--- Begin Entries provided ---
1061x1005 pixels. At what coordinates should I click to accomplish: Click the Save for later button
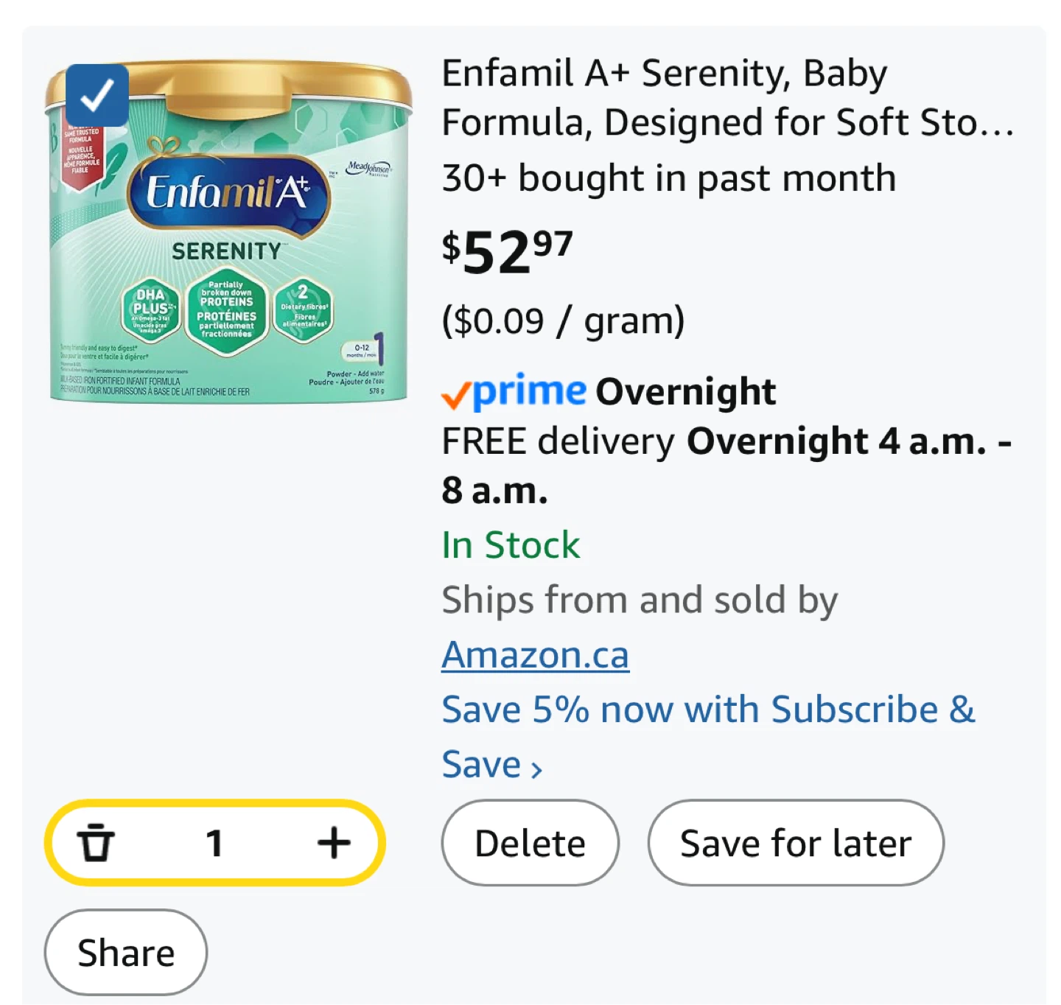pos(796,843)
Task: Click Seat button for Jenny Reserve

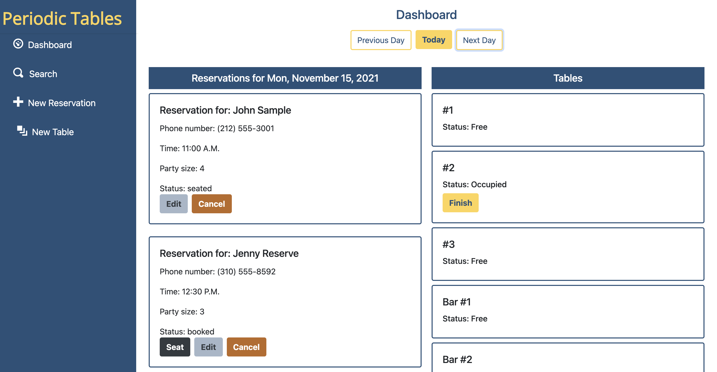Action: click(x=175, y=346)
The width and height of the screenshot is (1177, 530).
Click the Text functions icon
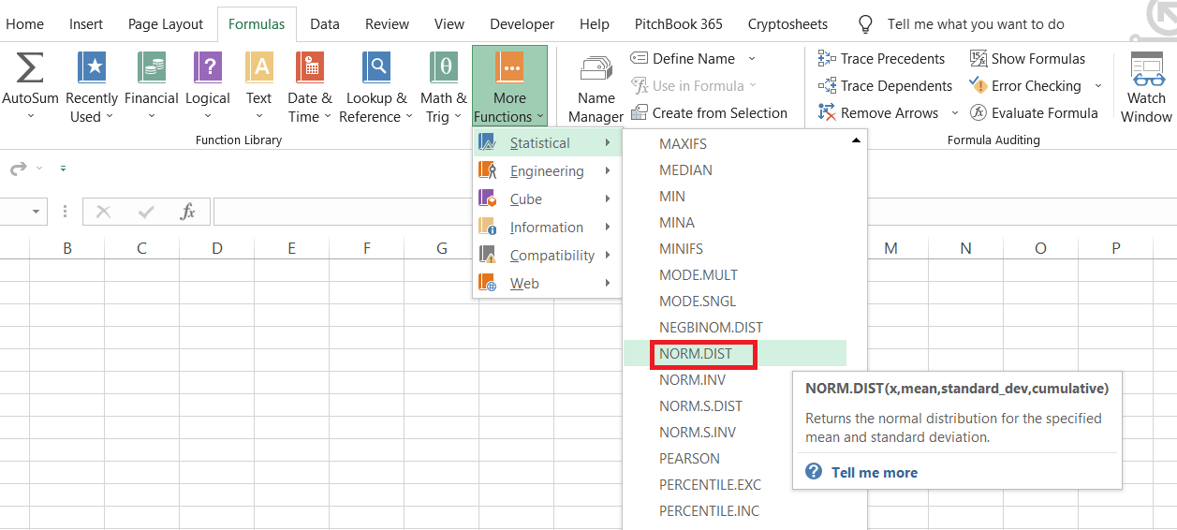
--- End Entries provided ---
*Stated task*
Copy out, word for word, the part of the items that opens with the line containing "Task: Click Seat button for Jenny Reserve" and continues to the end of the items. Leave the pictures out of your answer.

*The answer*
Task: Click Seat button for Jenny Reserve

Action: click(x=175, y=346)
The width and height of the screenshot is (1177, 530).
Click the Text functions icon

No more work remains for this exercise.